Given data.

=-=-=

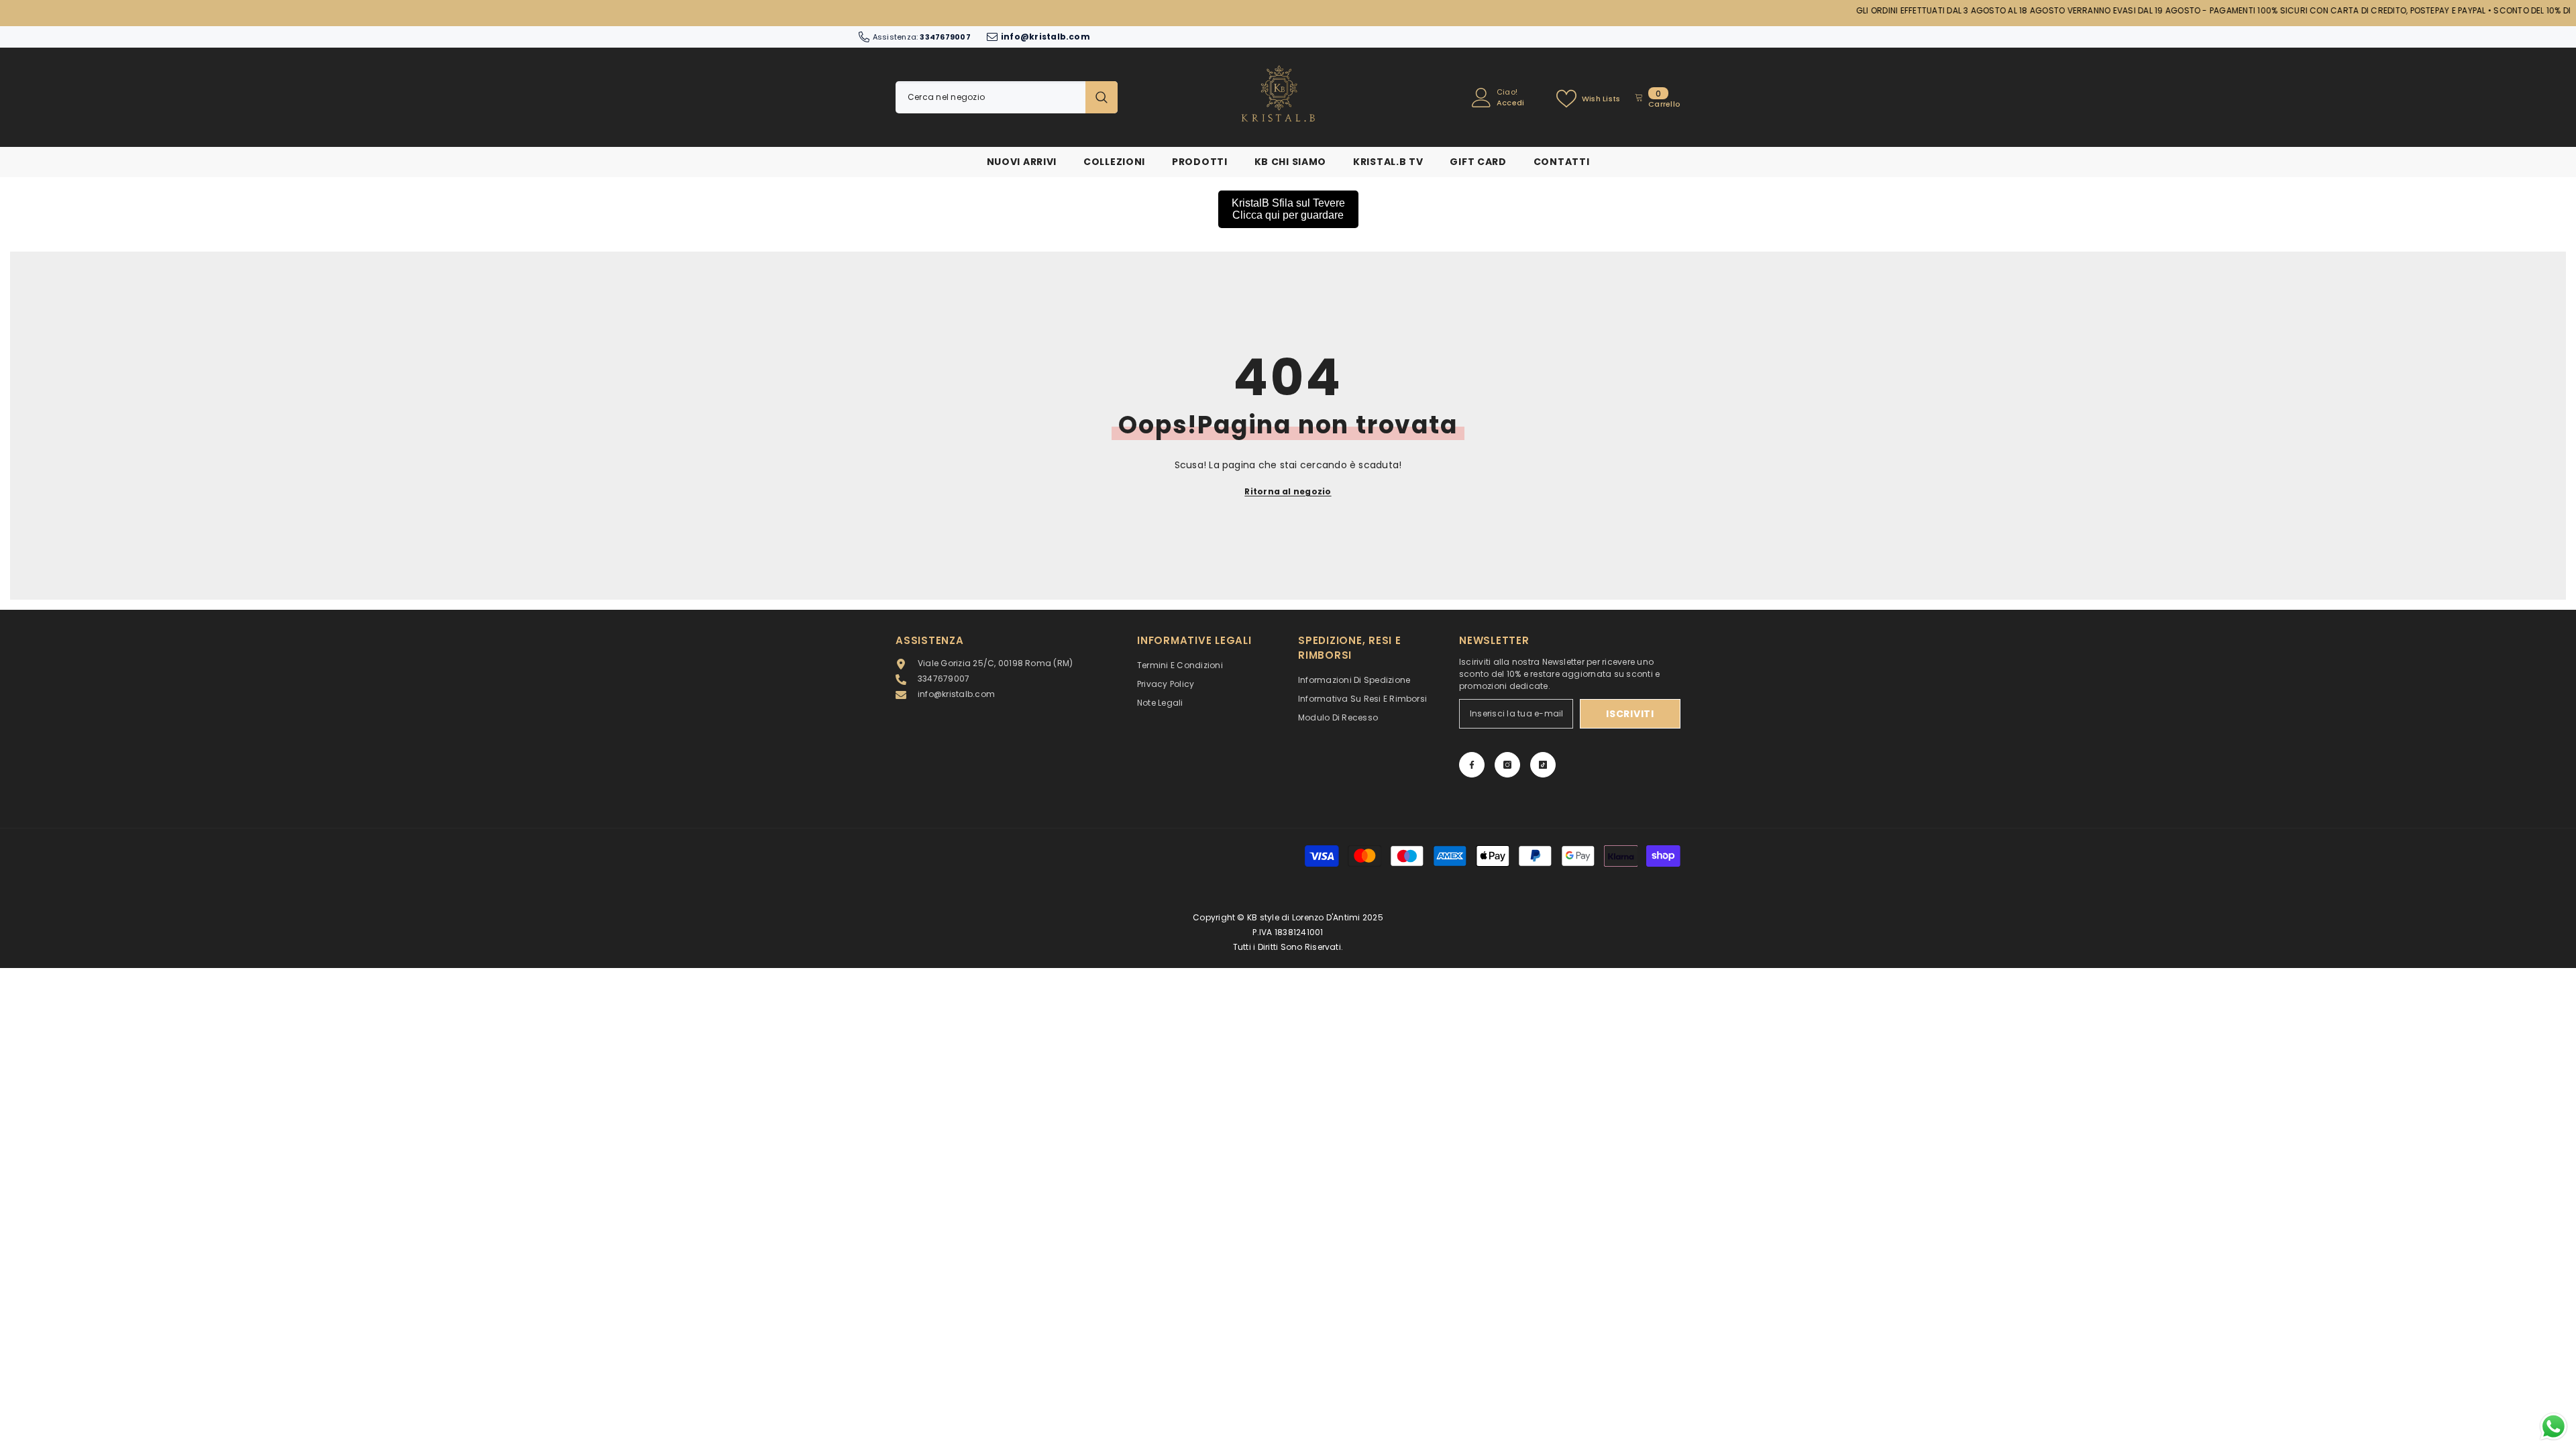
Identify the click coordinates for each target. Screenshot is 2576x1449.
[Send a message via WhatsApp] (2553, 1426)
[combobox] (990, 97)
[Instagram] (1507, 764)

=-=-=

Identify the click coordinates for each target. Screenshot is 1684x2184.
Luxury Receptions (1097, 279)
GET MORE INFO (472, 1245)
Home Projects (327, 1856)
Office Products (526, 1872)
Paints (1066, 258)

=-=-=

Everything in the material above from the line that has "Luxury Receptions (1097, 279)" through the line that has "Paints (1066, 258)" must be duplicated exactly, with no other lines given.

Luxury Receptions (1097, 279)
GET MORE INFO (472, 1245)
Home Projects (327, 1856)
Office Products (526, 1872)
Paints (1066, 258)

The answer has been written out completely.